◆ Work to be completed:
Look through the data below, tally the lines where "gear" occurs, and write the total alone.

--- START ---

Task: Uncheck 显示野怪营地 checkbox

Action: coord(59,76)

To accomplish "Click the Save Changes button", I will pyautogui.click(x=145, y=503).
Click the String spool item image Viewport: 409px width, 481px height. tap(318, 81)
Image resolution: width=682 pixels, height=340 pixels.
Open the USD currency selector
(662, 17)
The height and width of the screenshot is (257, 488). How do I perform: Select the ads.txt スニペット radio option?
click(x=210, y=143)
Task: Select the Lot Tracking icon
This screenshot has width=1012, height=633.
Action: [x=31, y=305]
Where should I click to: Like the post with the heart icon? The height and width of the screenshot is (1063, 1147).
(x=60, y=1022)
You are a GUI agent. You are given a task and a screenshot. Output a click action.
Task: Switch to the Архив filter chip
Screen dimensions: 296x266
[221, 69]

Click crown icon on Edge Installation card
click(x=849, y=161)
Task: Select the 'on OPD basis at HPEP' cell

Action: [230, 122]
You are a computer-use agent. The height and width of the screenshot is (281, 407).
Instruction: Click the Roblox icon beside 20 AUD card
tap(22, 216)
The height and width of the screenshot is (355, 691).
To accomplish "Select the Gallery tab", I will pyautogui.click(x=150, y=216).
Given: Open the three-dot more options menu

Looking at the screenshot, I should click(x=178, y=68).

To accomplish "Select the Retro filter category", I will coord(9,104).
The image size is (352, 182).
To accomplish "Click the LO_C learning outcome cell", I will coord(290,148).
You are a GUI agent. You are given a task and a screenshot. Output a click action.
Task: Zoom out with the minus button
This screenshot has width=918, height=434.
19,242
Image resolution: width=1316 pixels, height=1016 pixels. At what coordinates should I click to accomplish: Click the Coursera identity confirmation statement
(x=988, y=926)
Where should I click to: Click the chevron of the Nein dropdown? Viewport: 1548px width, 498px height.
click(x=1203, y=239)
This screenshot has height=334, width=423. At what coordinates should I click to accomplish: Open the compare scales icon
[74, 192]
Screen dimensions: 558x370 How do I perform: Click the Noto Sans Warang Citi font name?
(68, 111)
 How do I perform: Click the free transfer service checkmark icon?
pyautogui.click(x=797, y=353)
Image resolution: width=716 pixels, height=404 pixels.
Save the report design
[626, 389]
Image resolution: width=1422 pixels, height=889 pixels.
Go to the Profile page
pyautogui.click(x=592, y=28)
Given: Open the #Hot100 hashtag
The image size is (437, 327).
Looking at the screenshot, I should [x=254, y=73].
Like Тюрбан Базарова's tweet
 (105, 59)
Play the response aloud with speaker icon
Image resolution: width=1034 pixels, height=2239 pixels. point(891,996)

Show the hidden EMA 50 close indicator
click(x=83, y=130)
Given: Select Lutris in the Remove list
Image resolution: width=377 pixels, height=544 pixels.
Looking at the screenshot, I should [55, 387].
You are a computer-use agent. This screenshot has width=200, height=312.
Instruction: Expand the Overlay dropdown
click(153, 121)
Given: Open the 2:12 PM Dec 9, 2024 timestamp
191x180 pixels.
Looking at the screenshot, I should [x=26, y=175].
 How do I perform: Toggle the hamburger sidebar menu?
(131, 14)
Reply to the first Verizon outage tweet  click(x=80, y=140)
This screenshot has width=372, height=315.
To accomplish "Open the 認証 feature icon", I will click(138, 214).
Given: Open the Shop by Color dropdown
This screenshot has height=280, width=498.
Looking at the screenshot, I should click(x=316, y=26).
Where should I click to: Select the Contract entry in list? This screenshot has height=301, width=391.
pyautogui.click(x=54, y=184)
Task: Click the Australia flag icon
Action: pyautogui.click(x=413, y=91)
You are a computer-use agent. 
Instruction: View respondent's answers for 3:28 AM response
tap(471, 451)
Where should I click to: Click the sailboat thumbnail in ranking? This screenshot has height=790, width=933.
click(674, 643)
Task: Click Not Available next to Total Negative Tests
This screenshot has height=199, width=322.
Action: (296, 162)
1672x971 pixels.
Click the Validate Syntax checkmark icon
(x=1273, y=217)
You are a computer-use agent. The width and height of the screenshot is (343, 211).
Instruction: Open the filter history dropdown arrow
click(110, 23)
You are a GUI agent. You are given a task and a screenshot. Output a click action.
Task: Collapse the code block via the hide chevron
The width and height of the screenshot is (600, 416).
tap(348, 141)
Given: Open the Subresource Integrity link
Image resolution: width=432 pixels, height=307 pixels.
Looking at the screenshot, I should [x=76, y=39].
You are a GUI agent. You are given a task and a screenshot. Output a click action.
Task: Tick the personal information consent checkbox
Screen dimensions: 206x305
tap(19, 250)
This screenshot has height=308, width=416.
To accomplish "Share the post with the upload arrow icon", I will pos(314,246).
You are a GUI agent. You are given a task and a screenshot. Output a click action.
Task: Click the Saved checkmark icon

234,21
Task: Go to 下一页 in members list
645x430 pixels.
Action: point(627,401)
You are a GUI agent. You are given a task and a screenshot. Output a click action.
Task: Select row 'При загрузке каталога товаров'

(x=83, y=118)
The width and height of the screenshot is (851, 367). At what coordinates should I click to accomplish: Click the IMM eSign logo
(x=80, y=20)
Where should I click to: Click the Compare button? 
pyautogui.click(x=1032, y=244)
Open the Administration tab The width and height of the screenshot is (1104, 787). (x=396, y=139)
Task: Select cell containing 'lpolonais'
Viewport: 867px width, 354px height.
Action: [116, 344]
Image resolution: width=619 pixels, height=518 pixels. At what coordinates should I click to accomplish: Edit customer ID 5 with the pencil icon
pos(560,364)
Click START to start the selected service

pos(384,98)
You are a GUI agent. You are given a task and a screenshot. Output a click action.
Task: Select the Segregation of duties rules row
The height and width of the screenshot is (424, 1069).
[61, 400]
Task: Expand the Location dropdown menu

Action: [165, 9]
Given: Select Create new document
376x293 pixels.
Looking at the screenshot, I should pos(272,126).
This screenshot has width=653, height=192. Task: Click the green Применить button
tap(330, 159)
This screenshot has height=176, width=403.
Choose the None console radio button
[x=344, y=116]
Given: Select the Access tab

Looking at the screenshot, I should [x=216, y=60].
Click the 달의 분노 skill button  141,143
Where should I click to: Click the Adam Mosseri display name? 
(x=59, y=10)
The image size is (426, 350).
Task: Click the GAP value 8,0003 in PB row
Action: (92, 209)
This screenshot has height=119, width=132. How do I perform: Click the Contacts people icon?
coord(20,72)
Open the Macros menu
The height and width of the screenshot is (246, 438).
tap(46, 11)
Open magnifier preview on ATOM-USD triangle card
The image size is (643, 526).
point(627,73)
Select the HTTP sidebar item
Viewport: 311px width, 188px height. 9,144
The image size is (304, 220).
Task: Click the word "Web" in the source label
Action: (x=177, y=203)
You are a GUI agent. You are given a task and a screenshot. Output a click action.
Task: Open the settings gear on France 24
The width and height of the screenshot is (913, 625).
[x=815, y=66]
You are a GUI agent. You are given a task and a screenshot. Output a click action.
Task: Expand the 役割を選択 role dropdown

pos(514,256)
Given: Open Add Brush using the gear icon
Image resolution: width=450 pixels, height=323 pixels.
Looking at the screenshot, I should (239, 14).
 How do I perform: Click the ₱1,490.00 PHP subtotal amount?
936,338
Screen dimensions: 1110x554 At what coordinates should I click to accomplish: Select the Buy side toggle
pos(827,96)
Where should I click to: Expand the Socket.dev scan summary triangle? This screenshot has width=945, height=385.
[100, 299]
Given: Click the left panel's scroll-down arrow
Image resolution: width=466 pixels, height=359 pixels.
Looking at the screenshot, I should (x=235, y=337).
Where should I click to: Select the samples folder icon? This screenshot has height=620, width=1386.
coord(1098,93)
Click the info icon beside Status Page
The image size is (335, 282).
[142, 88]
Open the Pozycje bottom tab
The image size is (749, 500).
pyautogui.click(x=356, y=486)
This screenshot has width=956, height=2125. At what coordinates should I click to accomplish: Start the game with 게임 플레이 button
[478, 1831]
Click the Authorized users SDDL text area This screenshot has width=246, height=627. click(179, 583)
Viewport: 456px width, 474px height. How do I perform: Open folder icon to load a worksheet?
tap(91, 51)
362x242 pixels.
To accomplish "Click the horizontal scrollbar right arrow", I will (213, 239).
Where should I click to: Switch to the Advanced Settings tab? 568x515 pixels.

--- END ---

◆ Exercise answer:
2